Fredric March (in one of his more understated roles) plays Wally Cook, a reporter for The New York Morning Star who doesn't exactly triple check the facts of any story he writes. For instance, he has unknowingly perpetrated a hoax about a certain Sultan of Mazipan who is in fact a Harlem bootblack (The Sultan actually shines shoes for a living). Wally is demoted to obituary editor in a tight space next to a water cooler and a ladder. When Wally gets wind that a Vermont girl is dying of radium poisoning, he wants to travel there and get the scoop that could save his job. His anxious editor, Oliver Stone (Walter Connolly), would rather keep Wally editing obits for five years yet caves and gives him another chance.

When Wally arrives in Vermont, everyone speaks to him in one-word sentences. Nobody in the fictional town of Warsaw wants to deal with a hotshot reporter, that is nobody except for Hazel Flagg (Carole Lombard) who is the girl dying of radium poisoning. Actually her doctor informs her she is actually healthy and has no poison in her system so when Wally locates her, she lies about her condition so she can get a free trip to NYC! One shot has Wally explaining to Hazel how she will be adored, and this brief exchange is obscured by a tree branch so you can't see their faces! This shot left me a little perplexed so I can't say why it was composed in such a way.

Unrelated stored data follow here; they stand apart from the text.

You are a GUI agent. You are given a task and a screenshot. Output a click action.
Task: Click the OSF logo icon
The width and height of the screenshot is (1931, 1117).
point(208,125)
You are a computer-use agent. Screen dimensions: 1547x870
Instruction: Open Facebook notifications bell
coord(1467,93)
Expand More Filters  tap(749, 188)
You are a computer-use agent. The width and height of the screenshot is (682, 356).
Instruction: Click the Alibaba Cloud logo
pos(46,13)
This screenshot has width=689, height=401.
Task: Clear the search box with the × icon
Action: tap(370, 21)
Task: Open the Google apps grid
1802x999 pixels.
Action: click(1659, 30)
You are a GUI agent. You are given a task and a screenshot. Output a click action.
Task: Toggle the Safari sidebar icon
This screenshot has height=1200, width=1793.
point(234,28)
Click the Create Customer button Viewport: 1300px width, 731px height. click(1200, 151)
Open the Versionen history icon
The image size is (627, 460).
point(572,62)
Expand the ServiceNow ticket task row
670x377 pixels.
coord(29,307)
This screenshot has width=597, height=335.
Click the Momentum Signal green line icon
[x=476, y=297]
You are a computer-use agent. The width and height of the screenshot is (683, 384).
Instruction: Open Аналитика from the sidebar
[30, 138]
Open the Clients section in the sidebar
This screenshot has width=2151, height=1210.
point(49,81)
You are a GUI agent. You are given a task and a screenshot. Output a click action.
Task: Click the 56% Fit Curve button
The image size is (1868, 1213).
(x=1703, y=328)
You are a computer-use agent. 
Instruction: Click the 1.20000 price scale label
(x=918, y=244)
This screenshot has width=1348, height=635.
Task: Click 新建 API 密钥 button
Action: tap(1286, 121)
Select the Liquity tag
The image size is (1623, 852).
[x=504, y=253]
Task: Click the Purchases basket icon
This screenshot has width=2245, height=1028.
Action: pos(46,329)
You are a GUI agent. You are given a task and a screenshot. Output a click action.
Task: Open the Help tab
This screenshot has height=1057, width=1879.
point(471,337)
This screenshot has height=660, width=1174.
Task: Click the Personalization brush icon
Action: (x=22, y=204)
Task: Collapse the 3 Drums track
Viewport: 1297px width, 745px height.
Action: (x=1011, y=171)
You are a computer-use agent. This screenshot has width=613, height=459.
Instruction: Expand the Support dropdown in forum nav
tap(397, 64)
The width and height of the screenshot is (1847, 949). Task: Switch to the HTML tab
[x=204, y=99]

Writer Ben Hecht takes the screenplay's cues from a short story titled “Letter to the Editor” by James Street and the deeply disturbing true-life tale of the Radium Girls and manages to make "Nothing Sacred" into a spirited romantic comedy with a pulse and a purpose. The people of NYC embrace Hazel who is instantly treated like a celebrity and given the keys to the city. Though there is no surprise in Wally inevitably discovering the truth, he still falls deeply in love with Hazel and is forgiving. Hazel keeps up the act, to the point of staging a suicide to save her own skin and Wally's job. They fight each other, they squabble a little, but it is all in the name of love and saving each other from eventual embarrassment.

As I said, there is a coolness to the proceedings in its bitter, quietly savage indictment of the press and of people who buy into celebrity tabloid stories. Why should Hazel be celebrated for dying (Hazel asks this question too). But when you have the dazzling presence of Lombard, who gives Hazel soul, sympathy and perfect comic timing (watch her swing her arms at Wally), and March who keeps himself restrained, then you have got a winning combination of romantic fireworks. There is a radiant glow of warmth underneath its cynicism, especially in the final scene. "Nothing Sacred" is a keeper.